On Wed, Aug 15, 2018 at 08:49:12AM -0500, Colton Conor wrote:
We are looking for a new network monitoring system. Since there are so many operators on this list, I would like to know which NMS do you use and why? Is there one that you really like, and others that you hate?
For free options (opensouce), LibreNMS and NetXMS come highly recommended by many wireless ISPs on low budgets. However, I am not sure the commercial options available nor their price points.

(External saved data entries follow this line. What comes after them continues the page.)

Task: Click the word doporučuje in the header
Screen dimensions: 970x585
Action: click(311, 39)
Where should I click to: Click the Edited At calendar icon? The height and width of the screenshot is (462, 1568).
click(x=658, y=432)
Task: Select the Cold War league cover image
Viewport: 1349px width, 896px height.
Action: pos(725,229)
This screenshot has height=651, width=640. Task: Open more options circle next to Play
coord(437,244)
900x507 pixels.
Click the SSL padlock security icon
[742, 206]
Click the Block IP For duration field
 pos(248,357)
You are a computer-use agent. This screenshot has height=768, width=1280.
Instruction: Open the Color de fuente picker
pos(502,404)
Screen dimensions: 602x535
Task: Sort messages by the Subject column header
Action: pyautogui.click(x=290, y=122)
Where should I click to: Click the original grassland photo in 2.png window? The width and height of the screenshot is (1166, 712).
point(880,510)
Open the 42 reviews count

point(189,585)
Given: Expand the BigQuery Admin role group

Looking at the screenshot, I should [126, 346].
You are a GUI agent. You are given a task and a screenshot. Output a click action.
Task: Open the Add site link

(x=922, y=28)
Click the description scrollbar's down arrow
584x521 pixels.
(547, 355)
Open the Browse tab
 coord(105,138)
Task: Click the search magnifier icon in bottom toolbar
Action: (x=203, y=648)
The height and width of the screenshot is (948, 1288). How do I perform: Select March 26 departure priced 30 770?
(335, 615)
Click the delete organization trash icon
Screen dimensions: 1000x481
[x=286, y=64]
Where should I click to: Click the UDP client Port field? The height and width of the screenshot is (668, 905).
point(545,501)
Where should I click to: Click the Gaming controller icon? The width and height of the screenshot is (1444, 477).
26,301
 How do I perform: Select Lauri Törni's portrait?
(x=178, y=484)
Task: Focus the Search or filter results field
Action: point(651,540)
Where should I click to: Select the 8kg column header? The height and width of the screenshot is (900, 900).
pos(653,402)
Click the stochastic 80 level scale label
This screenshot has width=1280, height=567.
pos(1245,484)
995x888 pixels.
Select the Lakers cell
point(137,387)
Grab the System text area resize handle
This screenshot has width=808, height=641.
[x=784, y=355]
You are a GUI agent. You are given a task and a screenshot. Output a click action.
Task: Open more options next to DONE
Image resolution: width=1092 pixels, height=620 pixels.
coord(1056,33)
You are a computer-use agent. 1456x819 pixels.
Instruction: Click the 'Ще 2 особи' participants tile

For monitoring network device/interface data plane reachability with ping, we are still using an ancient piece of open source software called Autostatus. I find it invaluable for notifying us about reachability issues with it's simple to understand parent/child relationships and graph-based fping methodology. It isn't perfect--it doesn't scale very well, it doesn't have HA/clustering, it has no fancy dependencies (just basic parent-child) and no event correlation, no contact scheduling, no API, etc. but it is very easy to understand why you are getting an alert or not and boiling that down to a single point of failure and as such it provides reliable, trustable information about data plane reachability from one vantage point on the network. For monitoring server & network service availability, device/environmental health, etc. we are currently using Nagios. My problems with it are that it has complex rules for how/when to perform a specific health check and send or suppress a notification (and perhaps bugs in our old version that never ever seems to send any Host notifications except when it does) and the whole idea of "suppress the Host check unless all Service checks for all services on the host are down" doesn't really fit well with the idea of monitoring device/interface reachability on routers & switches that make up a complex graph of dependencies. Trying to shoehorn Nagios into alerting on just the one IP address/device/interface that is causing all the others behind it to be unreachable doesn't work very well. You can't use Host Depenencies because Host checks are suppressed by default, and Host Dependencies don't affect Service Checks/notifications. Forcing Host checks to always run causes performance problems. Creating a "Ping" service for every host requires creating manual Service Dependencies between all the "Ping" services on every Host. Then you end up with a complex configuration that is very hard to understand. But for things like telling you when a power supply or fan has died, or if the web service crashed, it works well. We did a survey of a bunch of open source tools to replace Nagios and have settled on Icinga for it's APIs, dynamic rules with pattern matching and boolean logic, and compatibility with Nagios plugins. But it still doesn't change the basic architectural choices of the Nagios core engine and hence isn't a good fit for network device/interface reachability monitoring IMO.